Agustín Rossi, o goleiro que deu uma assistência para levar o Flamengo às Semifinais

Agustín Rossi, el arquero que dio una asistencia clave para Flamengo
  • O lançamento longo do argentino aos 38' do segundo tempo contra o Independiente del Valle terminou na cabeçada certeira de Giorgian De Arrascaeta.
     
  • Campeão da edição 2025 e dono do recorde de minutos sem sofrer gols pelo Flamengo, Rossi volta a cruzar nas Semifinais com o Estudiantes, o adversário que eliminou com dois pênaltis defendidos no ano passado.
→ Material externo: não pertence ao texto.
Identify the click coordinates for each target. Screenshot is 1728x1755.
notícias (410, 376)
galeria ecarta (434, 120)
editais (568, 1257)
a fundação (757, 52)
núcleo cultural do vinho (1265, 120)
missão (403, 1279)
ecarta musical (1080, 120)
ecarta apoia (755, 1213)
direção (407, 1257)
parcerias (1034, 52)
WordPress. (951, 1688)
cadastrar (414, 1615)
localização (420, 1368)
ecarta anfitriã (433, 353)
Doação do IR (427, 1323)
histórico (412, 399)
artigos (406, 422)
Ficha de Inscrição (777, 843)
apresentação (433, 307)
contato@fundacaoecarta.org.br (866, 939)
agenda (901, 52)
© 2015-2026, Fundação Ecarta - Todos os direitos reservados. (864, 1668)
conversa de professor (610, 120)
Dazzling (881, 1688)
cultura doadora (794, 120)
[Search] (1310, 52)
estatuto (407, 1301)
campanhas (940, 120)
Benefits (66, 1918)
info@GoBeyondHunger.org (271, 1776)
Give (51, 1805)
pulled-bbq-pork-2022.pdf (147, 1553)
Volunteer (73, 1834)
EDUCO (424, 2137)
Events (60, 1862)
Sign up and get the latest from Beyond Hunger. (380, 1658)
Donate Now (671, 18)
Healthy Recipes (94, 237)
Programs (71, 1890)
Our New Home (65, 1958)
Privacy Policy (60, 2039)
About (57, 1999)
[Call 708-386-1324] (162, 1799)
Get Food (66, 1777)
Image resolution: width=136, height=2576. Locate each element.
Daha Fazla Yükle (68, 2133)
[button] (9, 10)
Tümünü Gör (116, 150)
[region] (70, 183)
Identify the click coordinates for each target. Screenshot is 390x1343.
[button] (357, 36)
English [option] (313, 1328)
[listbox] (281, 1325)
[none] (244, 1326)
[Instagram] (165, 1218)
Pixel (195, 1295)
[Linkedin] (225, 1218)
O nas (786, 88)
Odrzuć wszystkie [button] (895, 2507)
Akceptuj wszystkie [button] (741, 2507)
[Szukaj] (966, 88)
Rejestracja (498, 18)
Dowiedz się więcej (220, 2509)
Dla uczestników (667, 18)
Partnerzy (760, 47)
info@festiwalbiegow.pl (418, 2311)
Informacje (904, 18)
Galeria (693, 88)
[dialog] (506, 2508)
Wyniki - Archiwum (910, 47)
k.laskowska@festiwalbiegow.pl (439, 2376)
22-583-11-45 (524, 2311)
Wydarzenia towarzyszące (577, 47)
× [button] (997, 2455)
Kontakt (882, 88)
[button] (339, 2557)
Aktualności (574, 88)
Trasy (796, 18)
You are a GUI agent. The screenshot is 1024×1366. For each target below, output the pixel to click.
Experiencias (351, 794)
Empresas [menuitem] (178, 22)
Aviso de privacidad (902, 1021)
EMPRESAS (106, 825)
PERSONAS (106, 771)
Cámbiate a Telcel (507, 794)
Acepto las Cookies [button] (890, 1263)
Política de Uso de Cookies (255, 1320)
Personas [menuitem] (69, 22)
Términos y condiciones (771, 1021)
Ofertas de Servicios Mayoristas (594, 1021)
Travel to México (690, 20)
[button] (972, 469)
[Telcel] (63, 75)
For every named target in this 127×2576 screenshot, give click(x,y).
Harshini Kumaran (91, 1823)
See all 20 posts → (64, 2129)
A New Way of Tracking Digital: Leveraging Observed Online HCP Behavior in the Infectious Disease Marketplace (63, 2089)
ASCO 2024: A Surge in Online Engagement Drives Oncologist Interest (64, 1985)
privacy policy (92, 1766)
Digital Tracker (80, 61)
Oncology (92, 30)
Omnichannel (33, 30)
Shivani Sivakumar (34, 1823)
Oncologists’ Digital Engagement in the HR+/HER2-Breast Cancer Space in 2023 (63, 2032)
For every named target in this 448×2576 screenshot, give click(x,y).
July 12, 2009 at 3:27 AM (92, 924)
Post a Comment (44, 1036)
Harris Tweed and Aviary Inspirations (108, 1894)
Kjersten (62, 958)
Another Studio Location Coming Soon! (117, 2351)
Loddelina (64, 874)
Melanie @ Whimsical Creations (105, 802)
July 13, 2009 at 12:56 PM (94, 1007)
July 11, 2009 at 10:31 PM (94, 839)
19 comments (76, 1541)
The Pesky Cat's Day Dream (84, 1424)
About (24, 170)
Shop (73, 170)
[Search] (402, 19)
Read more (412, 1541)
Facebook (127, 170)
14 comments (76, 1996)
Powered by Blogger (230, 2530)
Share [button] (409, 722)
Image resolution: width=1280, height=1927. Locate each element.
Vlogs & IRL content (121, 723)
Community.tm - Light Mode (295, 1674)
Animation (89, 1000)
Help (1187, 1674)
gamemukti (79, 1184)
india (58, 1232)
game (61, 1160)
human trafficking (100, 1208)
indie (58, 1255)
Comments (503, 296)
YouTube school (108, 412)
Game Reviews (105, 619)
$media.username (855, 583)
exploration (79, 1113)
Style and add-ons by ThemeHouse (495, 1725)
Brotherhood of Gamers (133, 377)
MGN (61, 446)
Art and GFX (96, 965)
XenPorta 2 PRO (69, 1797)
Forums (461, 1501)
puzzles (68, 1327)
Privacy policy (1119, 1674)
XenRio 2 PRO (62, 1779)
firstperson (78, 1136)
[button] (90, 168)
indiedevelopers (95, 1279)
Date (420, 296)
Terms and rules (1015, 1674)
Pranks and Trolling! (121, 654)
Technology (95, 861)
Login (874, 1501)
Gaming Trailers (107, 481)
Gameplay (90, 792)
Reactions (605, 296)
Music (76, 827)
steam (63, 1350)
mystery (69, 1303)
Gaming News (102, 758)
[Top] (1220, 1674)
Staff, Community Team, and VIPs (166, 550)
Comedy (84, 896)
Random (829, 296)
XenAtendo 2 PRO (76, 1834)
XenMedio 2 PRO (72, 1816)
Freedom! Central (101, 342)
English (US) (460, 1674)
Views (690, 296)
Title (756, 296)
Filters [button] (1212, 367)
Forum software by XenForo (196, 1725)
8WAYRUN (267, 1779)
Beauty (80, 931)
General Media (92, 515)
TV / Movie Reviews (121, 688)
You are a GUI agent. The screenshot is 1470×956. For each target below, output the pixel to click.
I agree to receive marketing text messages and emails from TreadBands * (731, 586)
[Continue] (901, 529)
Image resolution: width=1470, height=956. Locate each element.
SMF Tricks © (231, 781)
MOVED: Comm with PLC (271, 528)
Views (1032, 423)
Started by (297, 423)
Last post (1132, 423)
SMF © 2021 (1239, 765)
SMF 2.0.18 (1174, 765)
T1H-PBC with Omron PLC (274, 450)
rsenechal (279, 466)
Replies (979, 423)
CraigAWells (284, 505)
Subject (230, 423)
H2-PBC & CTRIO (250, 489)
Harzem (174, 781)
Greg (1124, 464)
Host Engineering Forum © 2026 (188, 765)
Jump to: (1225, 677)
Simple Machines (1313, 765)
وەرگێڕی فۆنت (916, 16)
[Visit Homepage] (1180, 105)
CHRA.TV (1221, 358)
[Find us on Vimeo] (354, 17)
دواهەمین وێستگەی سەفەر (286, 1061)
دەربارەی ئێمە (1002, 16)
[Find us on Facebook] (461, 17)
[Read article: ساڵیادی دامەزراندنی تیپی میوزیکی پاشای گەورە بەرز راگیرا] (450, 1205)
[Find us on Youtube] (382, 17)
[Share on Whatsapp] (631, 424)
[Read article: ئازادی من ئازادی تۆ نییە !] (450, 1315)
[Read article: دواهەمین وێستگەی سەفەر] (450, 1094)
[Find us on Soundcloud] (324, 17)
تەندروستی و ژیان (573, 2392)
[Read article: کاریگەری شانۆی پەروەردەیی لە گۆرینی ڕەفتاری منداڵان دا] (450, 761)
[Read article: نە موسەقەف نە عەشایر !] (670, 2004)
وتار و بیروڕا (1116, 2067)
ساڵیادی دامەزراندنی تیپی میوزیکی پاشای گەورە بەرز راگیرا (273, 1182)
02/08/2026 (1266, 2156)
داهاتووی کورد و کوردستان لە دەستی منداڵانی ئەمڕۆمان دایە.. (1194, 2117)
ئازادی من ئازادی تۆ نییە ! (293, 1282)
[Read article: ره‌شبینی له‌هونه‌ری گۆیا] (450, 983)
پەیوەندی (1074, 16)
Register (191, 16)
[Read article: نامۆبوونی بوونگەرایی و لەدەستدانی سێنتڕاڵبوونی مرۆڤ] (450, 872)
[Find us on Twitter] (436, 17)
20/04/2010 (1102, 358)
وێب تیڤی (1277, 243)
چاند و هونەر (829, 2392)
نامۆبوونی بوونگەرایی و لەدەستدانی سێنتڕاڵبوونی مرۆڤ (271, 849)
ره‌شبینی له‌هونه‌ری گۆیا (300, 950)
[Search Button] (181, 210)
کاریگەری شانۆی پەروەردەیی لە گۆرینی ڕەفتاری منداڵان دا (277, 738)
Os goleiros não aparecem nas estatísticas de assistências, exceto quando acontece algo raro. Aos 38' do segundo tempo da volta contra o Independiente del Valle, com o Flamengo perdendo por 1 a 0 na partida –e vencendo por 2 a 1 no agregado– e com dez jogadores, Agustín Rossi deu um lançamento longo de sua área com a bola em movimento. A bola quicou, encobriu seu colega Aldair Quintana e Giorgian De Arrascaeta cabeceou para o gol para o 1 a 1 que valeu a classificação às Semifinais da CONMEBOL Libertadores. Segundo a Opta, é a primeira assistência de um goleiro em fases finais do torneio desde que há registros, em 2013. Contando a Fase de Grupos e as preliminares, apenas onze goleiros haviam dado um passe para gol nesse período; nenhum em uma noite de mata-mata.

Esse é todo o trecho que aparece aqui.